Polícia transfere Deolane Bezerra para presídio no interior

Investigação aponta vínculo com esquema financeiro da facção; defesa nega irregularidades dentro da operação e critica atuação do Ministério Público

22 maio, 2026
Deolane Bezerra | Reprodução/Instagram/@deolane
Deolane Bezerra | Reprodução/Instagram/@deolane

A polícia está realizando a transferência da advogada e influenciadora Deolane Bezerra para a Penitenciária de Tupi Paulista, localizada no interior de São Paulo, nesta sexta feira (22). Deolane, que foi presa em uma operação que investiva um processo de lavagem de dinheiro para o PCC, estava até então na Penitenciária Feminina de Sant’Ana, na zona Norte da capital paulista. A informação da transferência foi confirmada por Nico Gonçalves, secretário de segurança pública do estado.

Operação interrompe permanência em unidade lotada

A presença de Deolane na penitenciária paulistana durou apenas um dia, pois ela havia sido detida na quinta feira (21), durante uma ação da Operação Vérnix, comandada pelo Gaeco de Presidente Prudente. Os relátorios da Secretária de Administração Penintenciária (SAP) apontam que a prisão de Sant’Ana estava com problemas de lotação, concentrando um número de detentas acima da capacidade.

Deolane deixou o presídio feminino da capital por volta das 5h da manhã. O novo destino definido pelas autoridades está localizado há aproximadamente 670 quilômetros de São Paulo, com um deslocamento rodoviário de mais de sete horas de percurso.

O inquérito que determinou a prisão preventina da advogada mostra que ela exercia atividades de contabilidade financeira para o Primeiro Comando da Capital (PCC). Segundo as declarações feitas pelo promotor Lincoln Gakiya, Deolane esteve envolvida em um dos ramos da facção criminosa desde 2022, movimentando e escondendo recursos ilícitos mesmo sem ser um membro oficial do grupo.


Deolane Bezerra presa (Foto: reprodução/X/@bralternativo_)


As investigações também apontam que Deolane tinha uma relação de amizade com parentes dos líderes do PCC, como Marcola Alejandro Camacho, estando presente em eventos sociais, festividades com pessoas da família, e viagens.

Depósitos financeiros e atividades da defesa

O nome da advogada vem sendo obervado graças aos documentos e manuscritos detidos com detentos em 2019, na Penitenciária II de Presidente Venceslau. Os registros apontavam uma mulher que tinha ligação com o setor de transportes, e a partir disso, o Gaeco e a Polícia Civil criaram três procedimentos investigativos.
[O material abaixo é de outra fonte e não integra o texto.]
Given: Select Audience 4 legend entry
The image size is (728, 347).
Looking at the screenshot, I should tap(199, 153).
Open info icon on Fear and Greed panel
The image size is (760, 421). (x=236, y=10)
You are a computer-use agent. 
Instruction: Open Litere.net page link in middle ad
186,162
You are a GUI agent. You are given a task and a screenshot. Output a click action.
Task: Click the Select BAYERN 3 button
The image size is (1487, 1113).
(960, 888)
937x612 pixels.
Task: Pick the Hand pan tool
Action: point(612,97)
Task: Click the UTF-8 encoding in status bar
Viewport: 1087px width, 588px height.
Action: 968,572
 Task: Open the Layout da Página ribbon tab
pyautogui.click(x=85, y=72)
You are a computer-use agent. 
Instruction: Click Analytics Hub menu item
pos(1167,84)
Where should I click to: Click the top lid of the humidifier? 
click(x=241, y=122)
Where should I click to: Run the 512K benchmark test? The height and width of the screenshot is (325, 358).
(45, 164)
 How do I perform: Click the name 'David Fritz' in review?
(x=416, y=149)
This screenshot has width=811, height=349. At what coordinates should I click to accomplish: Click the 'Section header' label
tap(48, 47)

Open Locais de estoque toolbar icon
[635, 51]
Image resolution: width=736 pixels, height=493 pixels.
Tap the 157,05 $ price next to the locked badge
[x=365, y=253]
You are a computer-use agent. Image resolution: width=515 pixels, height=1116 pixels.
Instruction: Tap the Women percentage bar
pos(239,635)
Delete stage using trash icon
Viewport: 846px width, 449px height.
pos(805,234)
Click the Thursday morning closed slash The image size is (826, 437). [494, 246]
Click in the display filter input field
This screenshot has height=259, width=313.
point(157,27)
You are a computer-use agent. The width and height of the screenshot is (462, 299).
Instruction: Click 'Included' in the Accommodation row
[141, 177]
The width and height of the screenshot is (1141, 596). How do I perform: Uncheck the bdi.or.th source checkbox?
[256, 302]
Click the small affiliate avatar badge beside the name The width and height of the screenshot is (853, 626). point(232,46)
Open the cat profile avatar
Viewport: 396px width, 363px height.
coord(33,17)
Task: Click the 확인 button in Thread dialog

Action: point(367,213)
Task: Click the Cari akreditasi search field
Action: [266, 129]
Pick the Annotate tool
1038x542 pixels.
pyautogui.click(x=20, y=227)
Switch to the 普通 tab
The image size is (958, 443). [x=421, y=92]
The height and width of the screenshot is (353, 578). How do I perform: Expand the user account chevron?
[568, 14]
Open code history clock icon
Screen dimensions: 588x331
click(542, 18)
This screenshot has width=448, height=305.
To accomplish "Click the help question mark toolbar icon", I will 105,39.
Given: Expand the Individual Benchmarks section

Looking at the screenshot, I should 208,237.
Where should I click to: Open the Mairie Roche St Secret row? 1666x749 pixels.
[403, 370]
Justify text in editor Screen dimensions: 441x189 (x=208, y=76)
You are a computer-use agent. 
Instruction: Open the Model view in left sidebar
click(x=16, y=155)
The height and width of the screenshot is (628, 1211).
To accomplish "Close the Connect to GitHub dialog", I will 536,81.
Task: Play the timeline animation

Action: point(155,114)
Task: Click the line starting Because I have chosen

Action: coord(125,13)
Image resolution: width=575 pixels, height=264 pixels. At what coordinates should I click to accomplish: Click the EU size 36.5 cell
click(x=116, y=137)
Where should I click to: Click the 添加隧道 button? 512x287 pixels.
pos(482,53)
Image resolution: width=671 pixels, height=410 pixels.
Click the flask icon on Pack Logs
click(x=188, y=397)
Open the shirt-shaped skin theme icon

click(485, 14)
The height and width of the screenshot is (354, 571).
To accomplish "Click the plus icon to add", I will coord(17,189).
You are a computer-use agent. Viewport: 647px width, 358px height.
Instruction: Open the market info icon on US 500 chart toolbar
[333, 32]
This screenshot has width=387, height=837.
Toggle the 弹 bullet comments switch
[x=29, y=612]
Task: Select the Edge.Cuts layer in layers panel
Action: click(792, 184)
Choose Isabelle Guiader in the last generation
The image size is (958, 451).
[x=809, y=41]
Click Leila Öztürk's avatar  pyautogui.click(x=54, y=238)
A empresa Lopes Lemos Transportes passou a ser investigada conforme as apurações continuavam, e no meio da Operação Lado a Lado, as autoridades descobriram, através de uma análise de dados, conversas e comprovantes de pagamentos bancários que vinculam Deolane e Everton de Souza, chamado de “Player”. As conversas mostravam depósitos de dinheiro enviados para as contas da investigada.

A defesa de Deolane, respondendo as acusações e o pedido de prisão, compartilhou um comunicado reforçando a inocência da influenciadora, e afirmando que as ações adotadas pelo poder Judiciário são infundadas.

Os advogados da cliente também argumentam que vão apresentar meios que comprovam a legalidade das atividades exercidas por ela. Daniele Bezerra, irmã de Deolane, usou as redes sociais para criticar o trabalho do Ministério Público e da polícia, argumentando que a prisão foi baseada em especulações e perseguição confra sua família, antes que o processo legal começasse.